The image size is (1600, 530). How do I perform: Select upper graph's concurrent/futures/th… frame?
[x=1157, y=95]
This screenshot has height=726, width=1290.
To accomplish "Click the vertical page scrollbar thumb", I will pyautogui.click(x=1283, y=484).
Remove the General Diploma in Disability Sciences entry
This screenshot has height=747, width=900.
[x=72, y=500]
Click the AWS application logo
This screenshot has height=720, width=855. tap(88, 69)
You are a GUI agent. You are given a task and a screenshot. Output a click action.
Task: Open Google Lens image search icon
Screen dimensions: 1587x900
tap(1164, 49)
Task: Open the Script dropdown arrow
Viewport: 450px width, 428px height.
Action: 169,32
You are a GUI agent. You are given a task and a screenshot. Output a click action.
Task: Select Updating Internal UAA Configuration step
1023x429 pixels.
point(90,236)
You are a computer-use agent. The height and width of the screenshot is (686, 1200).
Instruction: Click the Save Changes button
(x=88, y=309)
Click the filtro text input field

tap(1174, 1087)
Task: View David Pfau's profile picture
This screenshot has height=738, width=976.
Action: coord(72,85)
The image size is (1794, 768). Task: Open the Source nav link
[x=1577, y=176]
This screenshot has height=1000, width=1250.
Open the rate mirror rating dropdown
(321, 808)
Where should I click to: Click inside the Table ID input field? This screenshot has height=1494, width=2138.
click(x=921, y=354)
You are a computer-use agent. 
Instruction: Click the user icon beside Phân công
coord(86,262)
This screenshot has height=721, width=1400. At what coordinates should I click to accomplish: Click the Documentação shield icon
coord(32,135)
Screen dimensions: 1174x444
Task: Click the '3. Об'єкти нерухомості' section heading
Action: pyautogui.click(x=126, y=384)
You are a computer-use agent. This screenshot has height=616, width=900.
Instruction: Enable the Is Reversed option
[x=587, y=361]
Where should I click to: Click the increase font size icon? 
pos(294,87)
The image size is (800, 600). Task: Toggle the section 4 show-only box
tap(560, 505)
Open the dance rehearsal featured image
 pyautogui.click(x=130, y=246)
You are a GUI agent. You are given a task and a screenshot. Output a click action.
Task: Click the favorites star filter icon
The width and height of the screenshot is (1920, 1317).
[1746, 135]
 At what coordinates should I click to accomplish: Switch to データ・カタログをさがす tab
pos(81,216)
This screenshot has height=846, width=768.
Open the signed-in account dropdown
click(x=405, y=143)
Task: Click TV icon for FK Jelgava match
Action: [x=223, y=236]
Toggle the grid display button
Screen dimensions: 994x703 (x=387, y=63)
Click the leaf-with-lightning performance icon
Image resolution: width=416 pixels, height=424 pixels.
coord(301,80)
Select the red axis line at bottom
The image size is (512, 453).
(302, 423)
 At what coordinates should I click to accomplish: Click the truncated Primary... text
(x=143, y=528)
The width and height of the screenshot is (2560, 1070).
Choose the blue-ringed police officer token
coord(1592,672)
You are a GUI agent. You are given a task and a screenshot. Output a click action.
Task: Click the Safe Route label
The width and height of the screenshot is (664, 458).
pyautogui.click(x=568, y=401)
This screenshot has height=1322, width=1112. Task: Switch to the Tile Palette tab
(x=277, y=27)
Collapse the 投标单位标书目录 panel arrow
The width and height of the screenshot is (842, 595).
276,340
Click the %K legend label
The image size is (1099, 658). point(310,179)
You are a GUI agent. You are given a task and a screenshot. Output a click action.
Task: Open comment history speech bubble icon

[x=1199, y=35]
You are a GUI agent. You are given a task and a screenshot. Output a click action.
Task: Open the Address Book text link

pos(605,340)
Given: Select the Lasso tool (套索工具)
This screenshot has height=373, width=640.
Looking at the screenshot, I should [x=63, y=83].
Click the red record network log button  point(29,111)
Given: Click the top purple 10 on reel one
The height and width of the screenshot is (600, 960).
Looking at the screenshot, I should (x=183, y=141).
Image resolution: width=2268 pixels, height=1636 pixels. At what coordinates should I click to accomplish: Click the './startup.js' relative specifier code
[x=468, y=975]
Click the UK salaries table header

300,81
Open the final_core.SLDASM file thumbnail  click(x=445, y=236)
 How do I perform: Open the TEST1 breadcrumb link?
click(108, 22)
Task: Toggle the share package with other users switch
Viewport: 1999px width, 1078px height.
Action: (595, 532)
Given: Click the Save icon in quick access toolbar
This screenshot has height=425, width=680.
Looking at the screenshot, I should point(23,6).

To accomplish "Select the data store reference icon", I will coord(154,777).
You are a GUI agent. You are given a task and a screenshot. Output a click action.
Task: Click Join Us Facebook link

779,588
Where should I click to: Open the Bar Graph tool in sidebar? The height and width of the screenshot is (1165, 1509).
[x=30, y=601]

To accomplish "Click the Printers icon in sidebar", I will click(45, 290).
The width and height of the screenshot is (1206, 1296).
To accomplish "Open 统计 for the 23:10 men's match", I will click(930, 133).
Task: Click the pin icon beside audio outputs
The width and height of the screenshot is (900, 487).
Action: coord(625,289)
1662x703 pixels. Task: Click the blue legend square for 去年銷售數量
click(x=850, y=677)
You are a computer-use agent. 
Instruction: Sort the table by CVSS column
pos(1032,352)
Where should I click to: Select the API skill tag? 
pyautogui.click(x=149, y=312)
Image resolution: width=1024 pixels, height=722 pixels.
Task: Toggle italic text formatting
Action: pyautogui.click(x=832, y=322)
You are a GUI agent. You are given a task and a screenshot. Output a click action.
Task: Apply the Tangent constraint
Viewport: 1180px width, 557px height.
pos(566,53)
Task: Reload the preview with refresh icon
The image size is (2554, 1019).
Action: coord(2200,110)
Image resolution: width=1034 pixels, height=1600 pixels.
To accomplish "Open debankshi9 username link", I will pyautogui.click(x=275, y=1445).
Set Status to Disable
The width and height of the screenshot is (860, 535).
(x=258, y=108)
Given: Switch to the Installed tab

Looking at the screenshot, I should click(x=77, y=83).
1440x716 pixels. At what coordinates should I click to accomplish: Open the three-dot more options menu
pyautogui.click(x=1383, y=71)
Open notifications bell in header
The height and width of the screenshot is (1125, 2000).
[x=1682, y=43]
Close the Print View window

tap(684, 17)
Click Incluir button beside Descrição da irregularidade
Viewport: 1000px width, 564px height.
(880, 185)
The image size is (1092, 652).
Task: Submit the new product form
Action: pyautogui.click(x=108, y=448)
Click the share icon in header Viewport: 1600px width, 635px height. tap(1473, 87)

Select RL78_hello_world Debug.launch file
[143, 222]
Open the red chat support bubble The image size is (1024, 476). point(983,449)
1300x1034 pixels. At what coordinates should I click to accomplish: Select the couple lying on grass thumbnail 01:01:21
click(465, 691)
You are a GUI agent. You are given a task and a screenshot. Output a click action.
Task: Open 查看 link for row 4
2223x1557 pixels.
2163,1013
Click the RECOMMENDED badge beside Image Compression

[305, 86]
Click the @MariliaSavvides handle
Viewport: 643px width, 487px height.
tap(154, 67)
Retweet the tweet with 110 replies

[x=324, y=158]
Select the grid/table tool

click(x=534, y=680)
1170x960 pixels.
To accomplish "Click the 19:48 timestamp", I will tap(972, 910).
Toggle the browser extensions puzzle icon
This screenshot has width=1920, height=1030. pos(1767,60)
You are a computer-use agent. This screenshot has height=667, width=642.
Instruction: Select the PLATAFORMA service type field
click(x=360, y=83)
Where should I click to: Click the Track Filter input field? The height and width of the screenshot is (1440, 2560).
★ ★ ★ ★
*Stated problem*:
Reproduce all the records with "desktop automation agent" substituted for every "computer-use agent" and everything else left untouched.

*Output for this task*:
The image size is (1600, 530). How do I perform: Select upper graph's concurrent/futures/th… frame?
[x=1157, y=95]
This screenshot has height=726, width=1290.
To accomplish "Click the vertical page scrollbar thumb", I will pyautogui.click(x=1283, y=484).
Remove the General Diploma in Disability Sciences entry
This screenshot has height=747, width=900.
[x=72, y=500]
Click the AWS application logo
This screenshot has height=720, width=855. tap(88, 69)
You are a GUI agent. You are given a task and a screenshot. Output a click action.
Task: Open Google Lens image search icon
Screen dimensions: 1587x900
tap(1164, 49)
Task: Open the Script dropdown arrow
Viewport: 450px width, 428px height.
Action: 169,32
You are a GUI agent. You are given a task and a screenshot. Output a click action.
Task: Select Updating Internal UAA Configuration step
1023x429 pixels.
point(90,236)
You are a desktop automation agent. The height and width of the screenshot is (686, 1200).
Instruction: Click the Save Changes button
(x=88, y=309)
Click the filtro text input field

tap(1174, 1087)
Task: View David Pfau's profile picture
This screenshot has height=738, width=976.
Action: coord(72,85)
The image size is (1794, 768). Task: Open the Source nav link
[x=1577, y=176]
This screenshot has height=1000, width=1250.
Open the rate mirror rating dropdown
(321, 808)
Where should I click to: Click inside the Table ID input field? This screenshot has height=1494, width=2138.
click(x=921, y=354)
You are a desktop automation agent. 
Instruction: Click the user icon beside Phân công
coord(86,262)
This screenshot has height=721, width=1400. At what coordinates should I click to accomplish: Click the Documentação shield icon
coord(32,135)
Screen dimensions: 1174x444
Task: Click the '3. Об'єкти нерухомості' section heading
Action: pyautogui.click(x=126, y=384)
You are a desktop automation agent. This screenshot has height=616, width=900.
Instruction: Enable the Is Reversed option
[x=587, y=361]
Where should I click to: Click the increase font size icon? 
pos(294,87)
The image size is (800, 600). Task: Toggle the section 4 show-only box
tap(560, 505)
Open the dance rehearsal featured image
 pyautogui.click(x=130, y=246)
You are a GUI agent. You are given a task and a screenshot. Output a click action.
Task: Click the favorites star filter icon
The width and height of the screenshot is (1920, 1317).
[1746, 135]
 At what coordinates should I click to accomplish: Switch to データ・カタログをさがす tab
pos(81,216)
This screenshot has height=846, width=768.
Open the signed-in account dropdown
click(x=405, y=143)
Task: Click TV icon for FK Jelgava match
Action: [x=223, y=236]
Toggle the grid display button
Screen dimensions: 994x703 (x=387, y=63)
Click the leaf-with-lightning performance icon
Image resolution: width=416 pixels, height=424 pixels.
coord(301,80)
Select the red axis line at bottom
The image size is (512, 453).
(302, 423)
 At what coordinates should I click to accomplish: Click the truncated Primary... text
(x=143, y=528)
The width and height of the screenshot is (2560, 1070).
Choose the blue-ringed police officer token
coord(1592,672)
You are a GUI agent. You are given a task and a screenshot. Output a click action.
Task: Click the Safe Route label
The width and height of the screenshot is (664, 458).
pyautogui.click(x=568, y=401)
This screenshot has height=1322, width=1112. Task: Switch to the Tile Palette tab
(x=277, y=27)
Collapse the 投标单位标书目录 panel arrow
The width and height of the screenshot is (842, 595).
276,340
Click the %K legend label
The image size is (1099, 658). point(310,179)
You are a GUI agent. You are given a task and a screenshot. Output a click action.
Task: Open comment history speech bubble icon

[x=1199, y=35]
You are a GUI agent. You are given a task and a screenshot. Output a click action.
Task: Open the Address Book text link

pos(605,340)
Given: Select the Lasso tool (套索工具)
This screenshot has height=373, width=640.
Looking at the screenshot, I should [x=63, y=83].
Click the red record network log button  point(29,111)
Given: Click the top purple 10 on reel one
The height and width of the screenshot is (600, 960).
Looking at the screenshot, I should (x=183, y=141).
Image resolution: width=2268 pixels, height=1636 pixels. At what coordinates should I click to accomplish: Click the './startup.js' relative specifier code
[x=468, y=975]
Click the UK salaries table header

300,81
Open the final_core.SLDASM file thumbnail  click(x=445, y=236)
 How do I perform: Open the TEST1 breadcrumb link?
click(108, 22)
Task: Toggle the share package with other users switch
Viewport: 1999px width, 1078px height.
Action: (595, 532)
Given: Click the Save icon in quick access toolbar
This screenshot has height=425, width=680.
Looking at the screenshot, I should point(23,6).

To accomplish "Select the data store reference icon", I will coord(154,777).
You are a GUI agent. You are given a task and a screenshot. Output a click action.
Task: Click Join Us Facebook link

779,588
Where should I click to: Open the Bar Graph tool in sidebar? The height and width of the screenshot is (1165, 1509).
[x=30, y=601]

To accomplish "Click the Printers icon in sidebar", I will click(45, 290).
The width and height of the screenshot is (1206, 1296).
To accomplish "Open 统计 for the 23:10 men's match", I will click(930, 133).
Task: Click the pin icon beside audio outputs
The width and height of the screenshot is (900, 487).
Action: coord(625,289)
1662x703 pixels. Task: Click the blue legend square for 去年銷售數量
click(x=850, y=677)
You are a desktop automation agent. 
Instruction: Sort the table by CVSS column
pos(1032,352)
Where should I click to: Select the API skill tag? 
pyautogui.click(x=149, y=312)
Image resolution: width=1024 pixels, height=722 pixels.
Task: Toggle italic text formatting
Action: pyautogui.click(x=832, y=322)
You are a GUI agent. You are given a task and a screenshot. Output a click action.
Task: Apply the Tangent constraint
Viewport: 1180px width, 557px height.
pos(566,53)
Task: Reload the preview with refresh icon
The image size is (2554, 1019).
Action: coord(2200,110)
Image resolution: width=1034 pixels, height=1600 pixels.
To accomplish "Open debankshi9 username link", I will pyautogui.click(x=275, y=1445).
Set Status to Disable
The width and height of the screenshot is (860, 535).
(x=258, y=108)
Given: Switch to the Installed tab

Looking at the screenshot, I should click(x=77, y=83).
1440x716 pixels. At what coordinates should I click to accomplish: Open the three-dot more options menu
pyautogui.click(x=1383, y=71)
Open notifications bell in header
The height and width of the screenshot is (1125, 2000).
[x=1682, y=43]
Close the Print View window

tap(684, 17)
Click Incluir button beside Descrição da irregularidade
Viewport: 1000px width, 564px height.
(880, 185)
The image size is (1092, 652).
Task: Submit the new product form
Action: pyautogui.click(x=108, y=448)
Click the share icon in header Viewport: 1600px width, 635px height. tap(1473, 87)

Select RL78_hello_world Debug.launch file
[143, 222]
Open the red chat support bubble The image size is (1024, 476). point(983,449)
1300x1034 pixels. At what coordinates should I click to accomplish: Select the couple lying on grass thumbnail 01:01:21
click(465, 691)
You are a GUI agent. You are given a task and a screenshot. Output a click action.
Task: Open 查看 link for row 4
2223x1557 pixels.
2163,1013
Click the RECOMMENDED badge beside Image Compression

[305, 86]
Click the @MariliaSavvides handle
Viewport: 643px width, 487px height.
tap(154, 67)
Retweet the tweet with 110 replies

[x=324, y=158]
Select the grid/table tool

click(x=534, y=680)
1170x960 pixels.
To accomplish "Click the 19:48 timestamp", I will tap(972, 910).
Toggle the browser extensions puzzle icon
This screenshot has width=1920, height=1030. pos(1767,60)
You are a desktop automation agent. This screenshot has height=667, width=642.
Instruction: Select the PLATAFORMA service type field
click(x=360, y=83)
Where should I click to: Click the Track Filter input field? The height and width of the screenshot is (1440, 2560).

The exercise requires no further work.